Re: Re: Re: [PATCH] mm/memory-failure: don't allow to unpoison hw corrupted page

From: zhenwei pi
Date: Mon Jun 06 2022 - 03:25:13 EST




On 6/6/22 12:32, HORIGUCHI NAOYA(堀口 直也) wrote:
On Sun, Jun 05, 2022 at 12:24:24PM +0800, zhenwei pi wrote:


On 6/5/22 02:56, Andrew Morton wrote:
On Sat, 4 Jun 2022 18:32:29 +0800 zhenwei pi <pizhenwei@xxxxxxxxxxxxx> wrote:

Currently unpoison_memory(unsigned long pfn) is designed for soft
poison(hwpoison-inject) only. Unpoisoning a hardware corrupted page
puts page back buddy only, this leads BUG during accessing on the
corrupted KPTE.

Thank you for the patch. I think this will be helpful for integration testing.

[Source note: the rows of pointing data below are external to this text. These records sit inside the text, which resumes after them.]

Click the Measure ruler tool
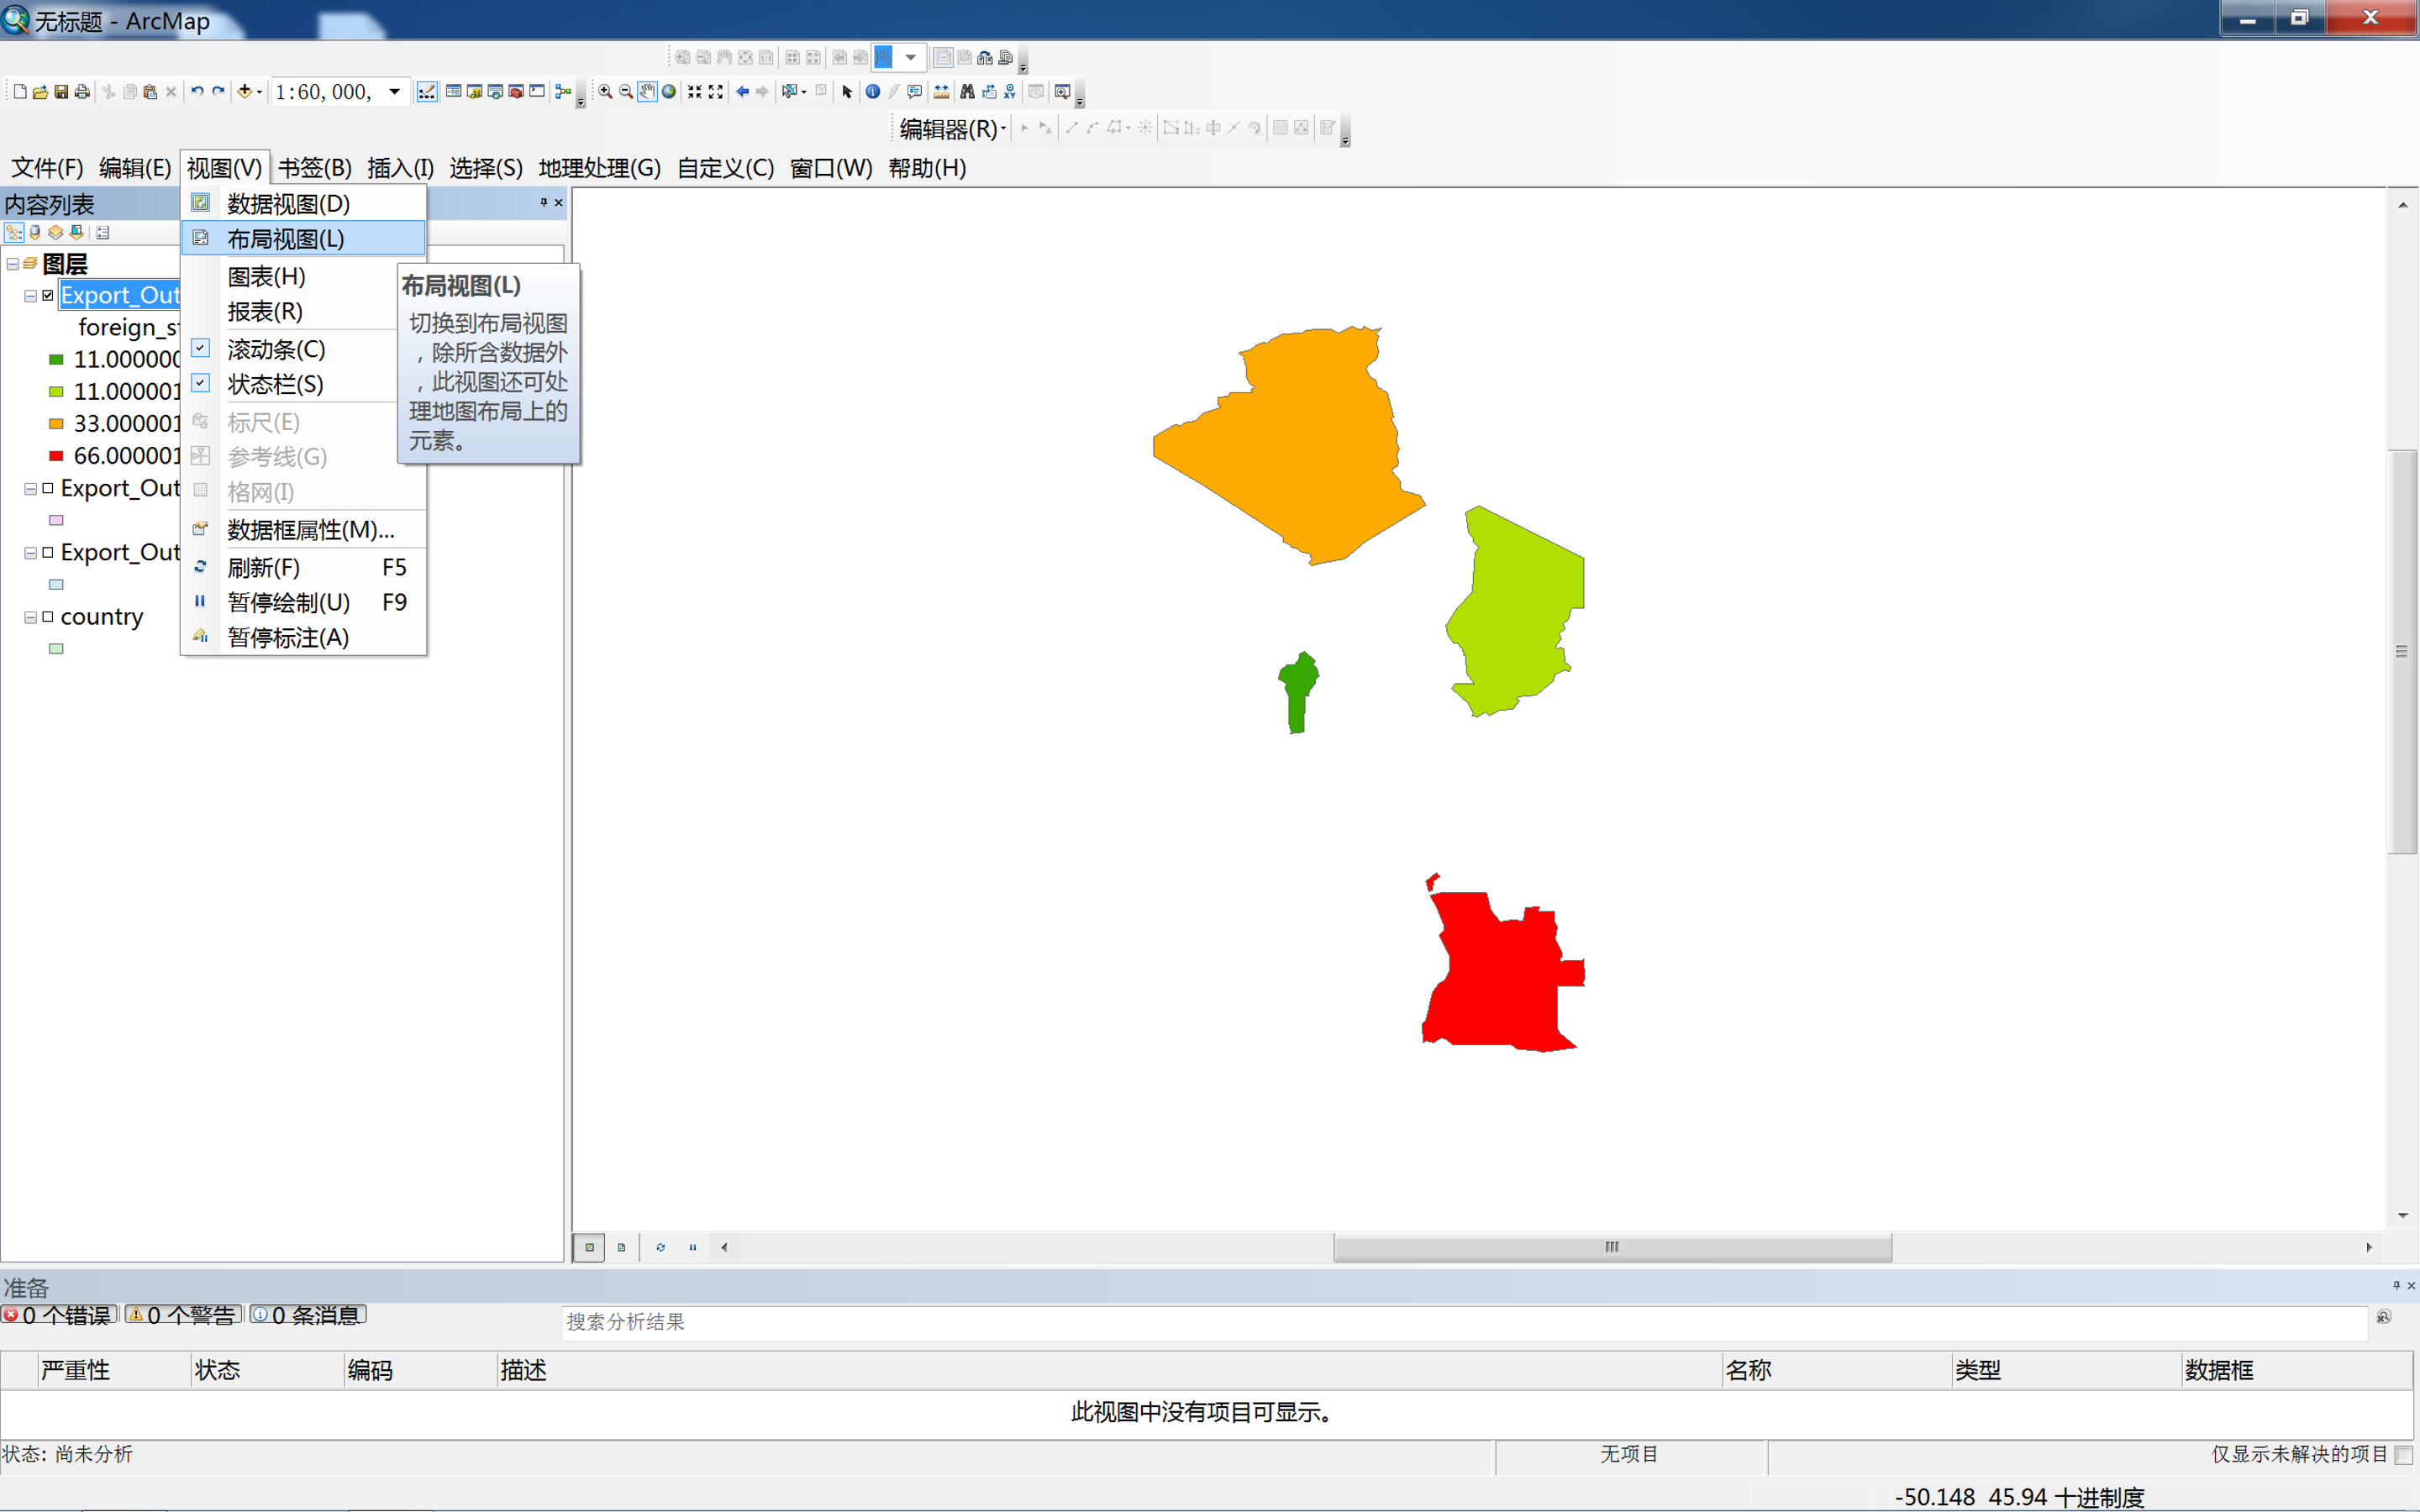2420x1512 pixels. click(x=941, y=92)
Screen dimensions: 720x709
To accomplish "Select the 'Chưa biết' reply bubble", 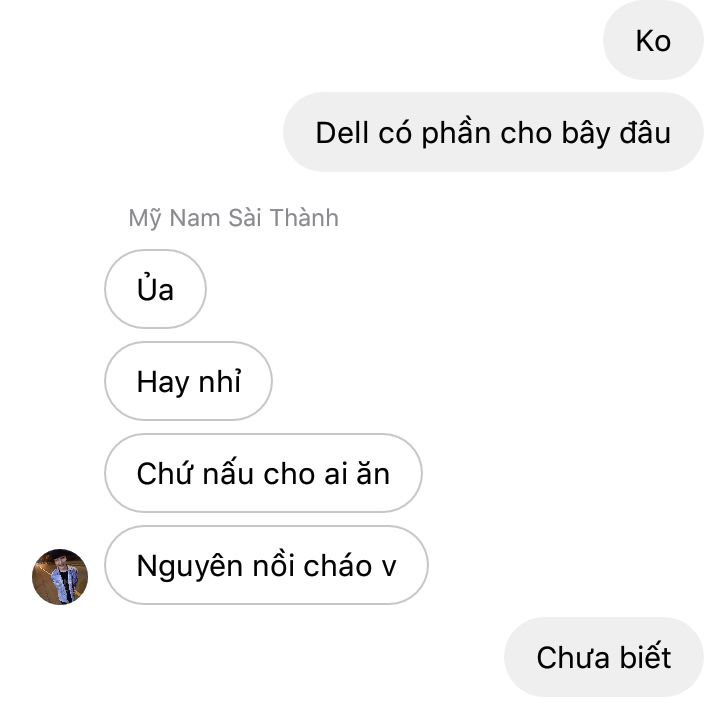I will pos(604,657).
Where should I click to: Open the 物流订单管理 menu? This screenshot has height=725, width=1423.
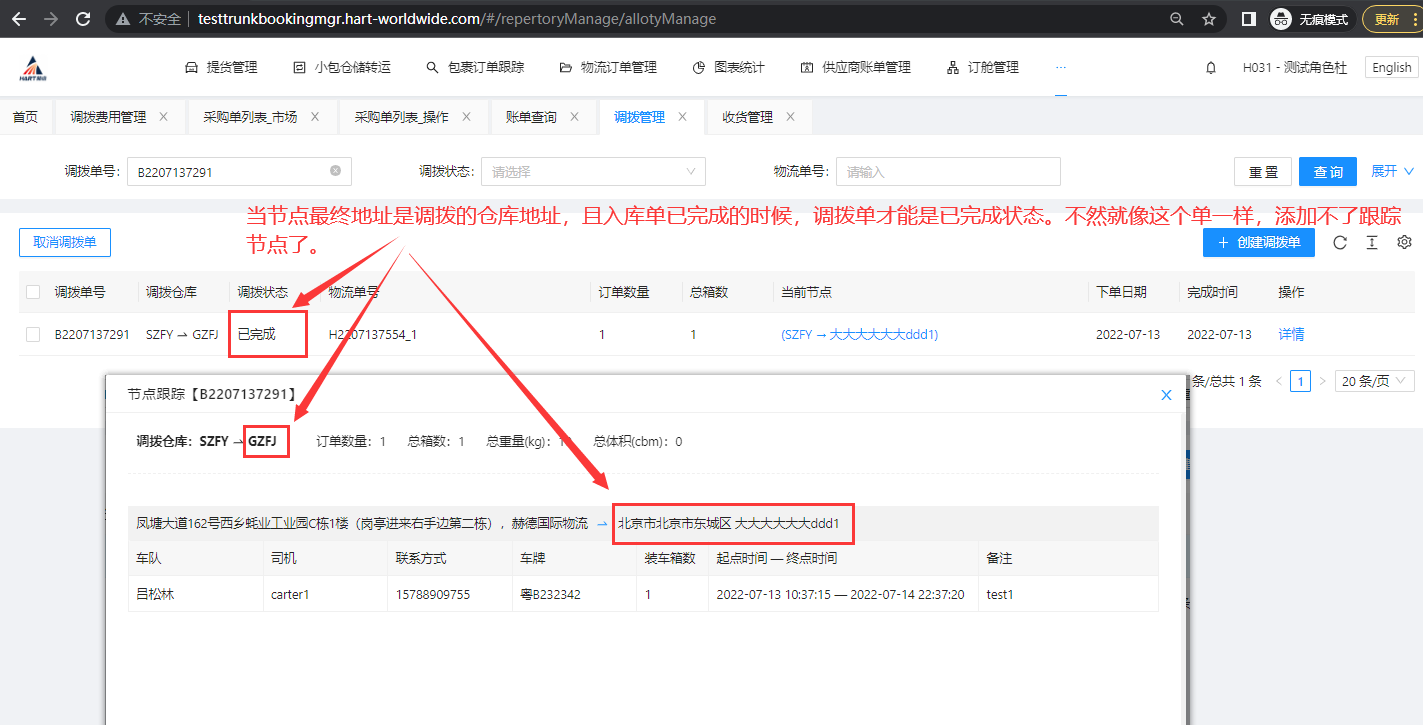point(609,68)
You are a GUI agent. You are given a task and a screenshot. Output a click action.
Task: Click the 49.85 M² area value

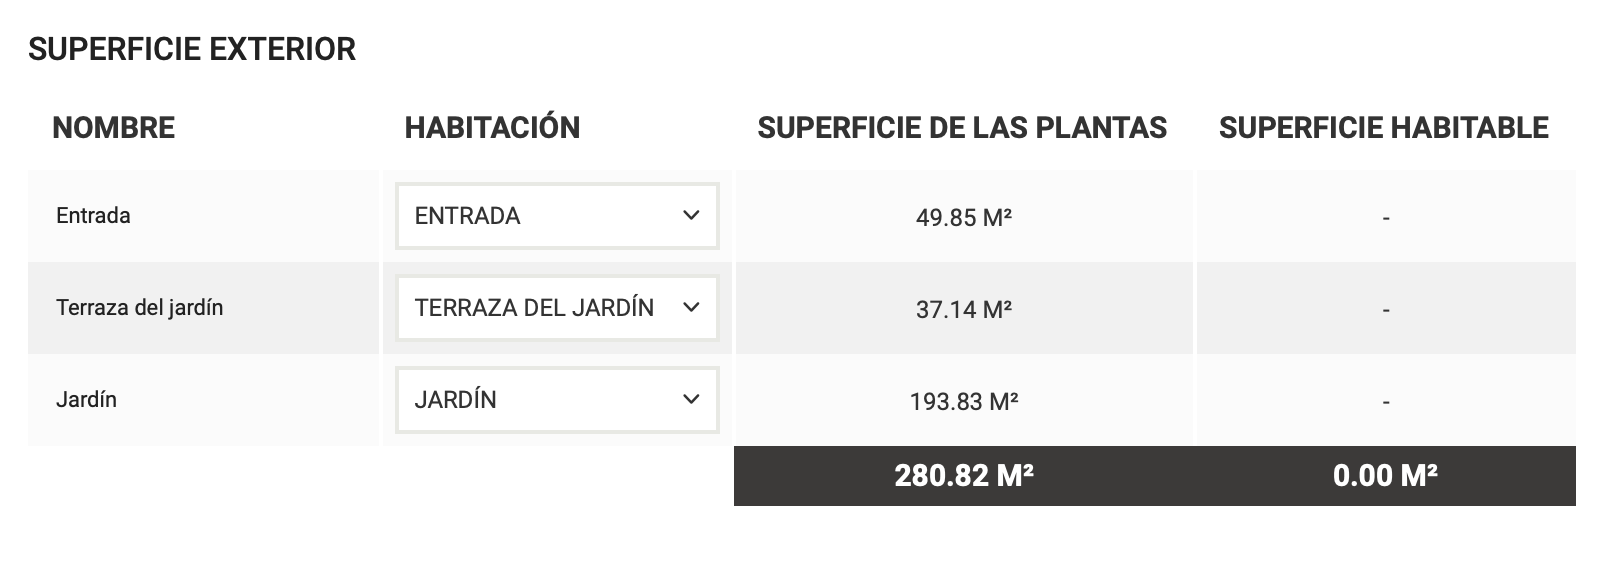964,218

You mention "hardware corrupted page" as the condition of this bug, and I
think that it means a real hardware error, but this BUG seems to be
triggered when we use mce-inject or APEI (these are also software injection
without corrupting the memory physically). So the actual condition is
"when memory_failure() is called by MCE handler"?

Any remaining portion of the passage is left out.